[en]
In 2022, I was invited by the artistic director of CISMO – Cister Meta Orchestra -, Mário Marques, to create two pieces for the project ‘CISMO invites Cristina Branco’. This initiative, presented as ‘challenging’ by Mário Dinis Marques, aimed to ‘celebrate music through music as a form of communication in which dialogue, sometimes in agreement, sometimes in disagreement, with harmony or divergence, but always with well-personalised arguments’.
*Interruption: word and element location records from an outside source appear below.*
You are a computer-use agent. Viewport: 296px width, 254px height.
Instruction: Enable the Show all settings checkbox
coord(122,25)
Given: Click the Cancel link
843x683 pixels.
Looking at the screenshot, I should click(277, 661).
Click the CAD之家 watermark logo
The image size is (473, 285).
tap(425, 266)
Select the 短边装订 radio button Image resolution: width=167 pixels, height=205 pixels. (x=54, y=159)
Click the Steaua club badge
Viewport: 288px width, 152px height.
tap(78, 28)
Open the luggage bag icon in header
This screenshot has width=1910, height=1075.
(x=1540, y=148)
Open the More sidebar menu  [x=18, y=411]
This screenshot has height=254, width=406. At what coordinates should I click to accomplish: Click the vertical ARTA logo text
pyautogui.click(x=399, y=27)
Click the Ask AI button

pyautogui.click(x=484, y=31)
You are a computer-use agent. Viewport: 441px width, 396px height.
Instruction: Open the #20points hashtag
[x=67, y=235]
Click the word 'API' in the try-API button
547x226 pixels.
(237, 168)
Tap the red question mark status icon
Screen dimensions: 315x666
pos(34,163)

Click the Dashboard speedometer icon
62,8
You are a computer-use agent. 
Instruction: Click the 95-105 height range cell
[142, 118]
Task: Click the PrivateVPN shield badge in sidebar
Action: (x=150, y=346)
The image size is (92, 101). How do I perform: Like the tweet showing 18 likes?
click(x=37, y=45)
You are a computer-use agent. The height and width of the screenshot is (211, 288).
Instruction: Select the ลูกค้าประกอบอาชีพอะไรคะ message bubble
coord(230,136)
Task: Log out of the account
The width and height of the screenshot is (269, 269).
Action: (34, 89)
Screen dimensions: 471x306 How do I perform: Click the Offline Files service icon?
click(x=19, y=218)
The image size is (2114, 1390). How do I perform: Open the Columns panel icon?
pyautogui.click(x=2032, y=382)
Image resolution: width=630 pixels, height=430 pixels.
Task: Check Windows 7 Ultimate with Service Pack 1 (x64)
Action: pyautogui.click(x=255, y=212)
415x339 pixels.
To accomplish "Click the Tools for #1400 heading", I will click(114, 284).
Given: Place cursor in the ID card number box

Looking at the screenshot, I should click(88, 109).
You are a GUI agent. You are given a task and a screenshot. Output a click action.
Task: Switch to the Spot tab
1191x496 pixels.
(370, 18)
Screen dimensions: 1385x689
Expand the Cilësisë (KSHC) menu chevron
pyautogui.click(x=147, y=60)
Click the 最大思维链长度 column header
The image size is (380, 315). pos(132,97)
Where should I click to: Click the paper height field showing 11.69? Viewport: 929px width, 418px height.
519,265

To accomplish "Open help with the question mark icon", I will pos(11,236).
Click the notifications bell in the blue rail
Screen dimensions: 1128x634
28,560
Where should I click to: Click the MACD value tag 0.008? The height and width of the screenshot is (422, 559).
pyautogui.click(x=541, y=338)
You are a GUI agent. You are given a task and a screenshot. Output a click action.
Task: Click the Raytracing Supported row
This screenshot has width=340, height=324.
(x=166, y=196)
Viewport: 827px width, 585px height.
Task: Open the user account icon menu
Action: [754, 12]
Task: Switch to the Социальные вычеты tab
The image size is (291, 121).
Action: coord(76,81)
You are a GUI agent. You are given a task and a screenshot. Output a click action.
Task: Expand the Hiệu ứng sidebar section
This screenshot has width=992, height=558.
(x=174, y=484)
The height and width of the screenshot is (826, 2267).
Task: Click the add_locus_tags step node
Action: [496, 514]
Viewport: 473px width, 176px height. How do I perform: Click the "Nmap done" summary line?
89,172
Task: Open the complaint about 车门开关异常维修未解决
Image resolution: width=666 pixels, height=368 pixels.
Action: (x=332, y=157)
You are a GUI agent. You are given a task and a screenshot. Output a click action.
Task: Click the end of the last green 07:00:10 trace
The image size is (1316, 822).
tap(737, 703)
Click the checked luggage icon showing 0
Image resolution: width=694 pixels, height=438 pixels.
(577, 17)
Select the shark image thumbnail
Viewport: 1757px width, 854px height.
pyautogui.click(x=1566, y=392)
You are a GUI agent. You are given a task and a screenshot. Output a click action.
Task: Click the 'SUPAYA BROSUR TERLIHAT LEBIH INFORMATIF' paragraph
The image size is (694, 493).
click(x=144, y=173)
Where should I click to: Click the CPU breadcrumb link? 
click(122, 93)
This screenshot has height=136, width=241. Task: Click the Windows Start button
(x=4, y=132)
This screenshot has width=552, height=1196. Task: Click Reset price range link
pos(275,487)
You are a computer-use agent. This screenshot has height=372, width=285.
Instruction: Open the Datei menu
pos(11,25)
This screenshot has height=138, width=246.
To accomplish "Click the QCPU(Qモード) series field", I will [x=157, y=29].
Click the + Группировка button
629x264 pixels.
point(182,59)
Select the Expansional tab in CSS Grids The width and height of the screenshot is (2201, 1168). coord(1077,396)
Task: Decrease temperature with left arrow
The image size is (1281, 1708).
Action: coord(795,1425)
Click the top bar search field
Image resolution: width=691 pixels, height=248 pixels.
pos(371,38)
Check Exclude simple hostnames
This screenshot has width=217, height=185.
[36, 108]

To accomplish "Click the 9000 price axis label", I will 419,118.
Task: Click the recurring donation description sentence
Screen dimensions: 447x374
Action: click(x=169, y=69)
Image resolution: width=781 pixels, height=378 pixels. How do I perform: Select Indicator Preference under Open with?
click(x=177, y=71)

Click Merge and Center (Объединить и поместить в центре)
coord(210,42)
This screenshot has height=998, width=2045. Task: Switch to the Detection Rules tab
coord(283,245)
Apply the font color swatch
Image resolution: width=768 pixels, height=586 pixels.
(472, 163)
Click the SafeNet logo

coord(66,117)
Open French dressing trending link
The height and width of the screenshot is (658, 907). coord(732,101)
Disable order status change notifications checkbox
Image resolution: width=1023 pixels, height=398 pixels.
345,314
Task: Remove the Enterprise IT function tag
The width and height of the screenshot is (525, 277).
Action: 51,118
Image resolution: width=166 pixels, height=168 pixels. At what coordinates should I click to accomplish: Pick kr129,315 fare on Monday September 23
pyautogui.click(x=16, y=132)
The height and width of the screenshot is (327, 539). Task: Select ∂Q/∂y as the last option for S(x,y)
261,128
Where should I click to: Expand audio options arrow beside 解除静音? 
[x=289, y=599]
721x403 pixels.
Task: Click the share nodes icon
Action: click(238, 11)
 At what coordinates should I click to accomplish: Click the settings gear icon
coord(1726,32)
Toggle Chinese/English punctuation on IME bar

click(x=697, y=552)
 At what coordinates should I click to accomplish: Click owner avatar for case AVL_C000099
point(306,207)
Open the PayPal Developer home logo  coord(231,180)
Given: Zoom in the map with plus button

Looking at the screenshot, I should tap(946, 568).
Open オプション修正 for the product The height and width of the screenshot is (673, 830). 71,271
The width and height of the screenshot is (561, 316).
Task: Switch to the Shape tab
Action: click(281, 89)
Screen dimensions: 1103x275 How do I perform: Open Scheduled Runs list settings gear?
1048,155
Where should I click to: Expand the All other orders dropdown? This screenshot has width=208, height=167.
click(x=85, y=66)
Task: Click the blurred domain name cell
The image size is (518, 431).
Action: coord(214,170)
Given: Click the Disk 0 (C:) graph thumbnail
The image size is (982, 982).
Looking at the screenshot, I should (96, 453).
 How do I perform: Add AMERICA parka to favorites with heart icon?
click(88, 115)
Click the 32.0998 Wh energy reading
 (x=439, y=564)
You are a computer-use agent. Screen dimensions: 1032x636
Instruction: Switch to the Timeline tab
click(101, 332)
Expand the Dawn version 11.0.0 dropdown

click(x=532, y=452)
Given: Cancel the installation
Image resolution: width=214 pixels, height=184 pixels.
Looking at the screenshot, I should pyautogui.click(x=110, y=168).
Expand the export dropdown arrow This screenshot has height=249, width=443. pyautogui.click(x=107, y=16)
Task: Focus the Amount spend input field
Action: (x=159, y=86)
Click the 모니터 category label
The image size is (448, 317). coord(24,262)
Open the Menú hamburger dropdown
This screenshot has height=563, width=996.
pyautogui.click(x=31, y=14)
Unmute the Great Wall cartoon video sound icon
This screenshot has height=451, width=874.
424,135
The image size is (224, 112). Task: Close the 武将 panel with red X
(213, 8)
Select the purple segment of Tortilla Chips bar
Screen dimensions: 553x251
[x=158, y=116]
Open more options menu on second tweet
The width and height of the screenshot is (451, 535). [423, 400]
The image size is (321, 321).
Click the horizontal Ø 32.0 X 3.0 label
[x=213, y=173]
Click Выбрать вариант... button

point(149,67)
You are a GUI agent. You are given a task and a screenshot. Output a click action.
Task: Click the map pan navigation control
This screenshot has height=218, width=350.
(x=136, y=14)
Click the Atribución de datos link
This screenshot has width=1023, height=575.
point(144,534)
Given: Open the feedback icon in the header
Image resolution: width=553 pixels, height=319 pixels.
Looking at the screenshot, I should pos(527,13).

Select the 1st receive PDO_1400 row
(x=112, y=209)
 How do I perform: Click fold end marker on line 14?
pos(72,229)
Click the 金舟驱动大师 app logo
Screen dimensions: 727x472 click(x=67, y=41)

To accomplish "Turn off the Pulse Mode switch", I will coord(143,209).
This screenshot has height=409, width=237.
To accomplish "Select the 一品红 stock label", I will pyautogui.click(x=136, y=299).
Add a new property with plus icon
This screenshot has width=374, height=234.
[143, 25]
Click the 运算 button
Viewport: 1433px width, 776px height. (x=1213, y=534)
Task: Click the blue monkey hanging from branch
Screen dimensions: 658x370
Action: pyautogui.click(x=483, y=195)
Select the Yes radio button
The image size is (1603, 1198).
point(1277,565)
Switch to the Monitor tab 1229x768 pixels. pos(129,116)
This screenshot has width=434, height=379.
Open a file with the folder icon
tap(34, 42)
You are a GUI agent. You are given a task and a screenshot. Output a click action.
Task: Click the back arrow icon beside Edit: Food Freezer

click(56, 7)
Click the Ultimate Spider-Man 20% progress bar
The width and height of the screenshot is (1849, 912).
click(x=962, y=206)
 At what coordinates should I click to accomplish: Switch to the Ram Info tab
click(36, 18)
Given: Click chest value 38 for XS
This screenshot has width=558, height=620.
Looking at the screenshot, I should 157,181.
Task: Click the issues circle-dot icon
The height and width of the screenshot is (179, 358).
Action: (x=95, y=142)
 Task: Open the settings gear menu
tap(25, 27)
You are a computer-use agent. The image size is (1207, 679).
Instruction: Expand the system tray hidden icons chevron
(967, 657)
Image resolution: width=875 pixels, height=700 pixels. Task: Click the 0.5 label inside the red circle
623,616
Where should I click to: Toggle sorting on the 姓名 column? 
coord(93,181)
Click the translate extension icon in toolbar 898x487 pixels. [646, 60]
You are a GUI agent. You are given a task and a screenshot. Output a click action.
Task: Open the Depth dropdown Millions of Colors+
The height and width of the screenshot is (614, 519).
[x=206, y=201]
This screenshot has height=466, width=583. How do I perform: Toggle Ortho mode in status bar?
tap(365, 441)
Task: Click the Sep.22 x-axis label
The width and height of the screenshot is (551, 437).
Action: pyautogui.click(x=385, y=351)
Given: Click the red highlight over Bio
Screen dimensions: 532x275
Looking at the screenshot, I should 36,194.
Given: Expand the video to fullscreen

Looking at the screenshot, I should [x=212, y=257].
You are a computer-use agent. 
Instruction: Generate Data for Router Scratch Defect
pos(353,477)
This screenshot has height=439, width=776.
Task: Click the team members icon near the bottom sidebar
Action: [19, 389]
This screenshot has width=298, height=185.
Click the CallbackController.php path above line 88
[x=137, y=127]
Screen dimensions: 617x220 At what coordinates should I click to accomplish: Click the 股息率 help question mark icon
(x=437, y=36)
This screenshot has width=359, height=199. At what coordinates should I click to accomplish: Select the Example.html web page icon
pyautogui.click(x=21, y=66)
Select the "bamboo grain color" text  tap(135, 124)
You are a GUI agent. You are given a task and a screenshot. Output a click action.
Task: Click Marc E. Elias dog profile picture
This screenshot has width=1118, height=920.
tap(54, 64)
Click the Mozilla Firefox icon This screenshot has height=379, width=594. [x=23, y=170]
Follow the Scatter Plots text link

In this project, the four composers (Daniel Bernardes, Daniel Schvetz, Anne Victorino, and I) were challenged to set themes from Cristina Branco’s repertoire to music, renewing the ‘senses in a contemporary discovery of a new approach to listening to music’, without ever losing our musical language and identity. Inspired by retrofit architecture, the aim was for the pieces to be juxtaposed with the songs, representing the multiple sound identities that exist.
From the set of songs selected for the project, I chose to build on Gaivota and Ai esta pena de mim.
As such, this piece was born in dialogue with Cristina Branco’s interpretation of Gaivota, but it was conceived to exist autonomously, with a life of its own. I tried to reflect my reading of Alexandre O’Neill’s poem, which I see as a deep internal conflict between the human desire to belong and the attraction of the unattainable. The seagull thus becomes a double image: a symbol of freedom, but also of that ‘wing that doesn’t fly’, of longing. In the verse ‘That perfect heart beats in my chest’, I find the core of this tension – the search for fulfilment through love. My interpretation moves away from a painful reading and instead emphasises the importance of the external gaze, of the relationship with the other as a safe harbour. It is this peace, this reconciliation that I seek at the end of the piece, where we hear musical elements that appear throughout the piece, in dialogue with homorhythmic attacks from some of the (transformed) harmonies of this fado.
This project was presented for the first time in June 2022, at the Alcobaça Monastery, by Cristina Branco (voice), Bernardo Couto (Portuguese guitar), Bernardo Moreira (double bass) and CISMO – Cister Meta Orchestra (Mário Marques, saxophones and artistic direction, Daniel Bernardes, piano, Rui Ramos, flute, Pedro Massarrão, cello, Gil Gonçalves, tuba, Manuel Campos, percussion).
[pt]
Em 2022 fui convidado pelo director artístico do CISMO – Cister Meta Orchestra -, Mário Marques, a criar duas peças para o projecto “CISMO convida Cristina Branco”. Esta iniciativa, apresentada como “desafiadora” pelo Mário Dinis Marques, teve como objectivo a “celebração da música pela música como forma de comunicação em que o diálogo, ora em acordo, ora em desacordo, com sintonia ou divergência, mas sempre com os argumentos bem personalizados”.
Neste projecto, os quatro compositores (Daniel Bernardes, Daniel Schvetz, Anne Victorino, e eu) fomos desafiados a musicar temas do repertório da Cristina Branco, renovando os “sentidos numa descoberta contemporânea de uma nova abordagem de ouvir a música”, sem nunca perder a nossa linguagem e identidade musical. Inspirado na arquitetura retrofit, o objectivo era que as peças fossem justapostas às canções representando as múltiplas identidade sonoras que existem.
Do conjunto de canções selecionadas para o projeto, escolhi criar a partir de Gaivota e Ai esta pena de mim.
Assim, esta peça nasce em diálogo com a interpretação de Gaivota por Cristina Branco, mas foi concebida para existir autonomamente, com vida própria. Procurei reflectir a minha leitura do poema de Alexandre O’Neill, que vejo como um profundo conflito interno entre o desejo humano de pertença e a atração pelo inatingível. A gaivota transforma-se assim numa imagem dupla: símbolo de liberdade, mas também dessa “asa que não voa”, de anseio. No verso “Que perfeito coração bateria no meu peito”, encontro o cerne desta tensão – a busca de completude através do amor. A minha interpretação afasta-se de uma leitura dolorosa para destacar antes a importância do olhar exterior, da relação com o outro como porto seguro. É essa paz, essa reconciliação que procuro no fim da peça, onde ouvimos elementos musicais que aparecem ao longo da peça, em dialogo com ataques homorrítmicos de algumas das harmonias (transformadas) deste fado.
O projecto foi apresentado pela primeira vez em Junho de 2022, no Mosteiro de Alcobaça, pela Cristina Branco, Bernardo Couto (guitarra portuguesa), Bernardo Moreira (contrabaixo) e CISMO – Cister Meta Orchestra (Mário Marques, saxofones e direção artística, Daniel Bernardes, piano, Rui Ramos, flauta, Pedro Massarrão, violoncelo, Gil Gonçalves, tuba, Manuel Campos, percussão).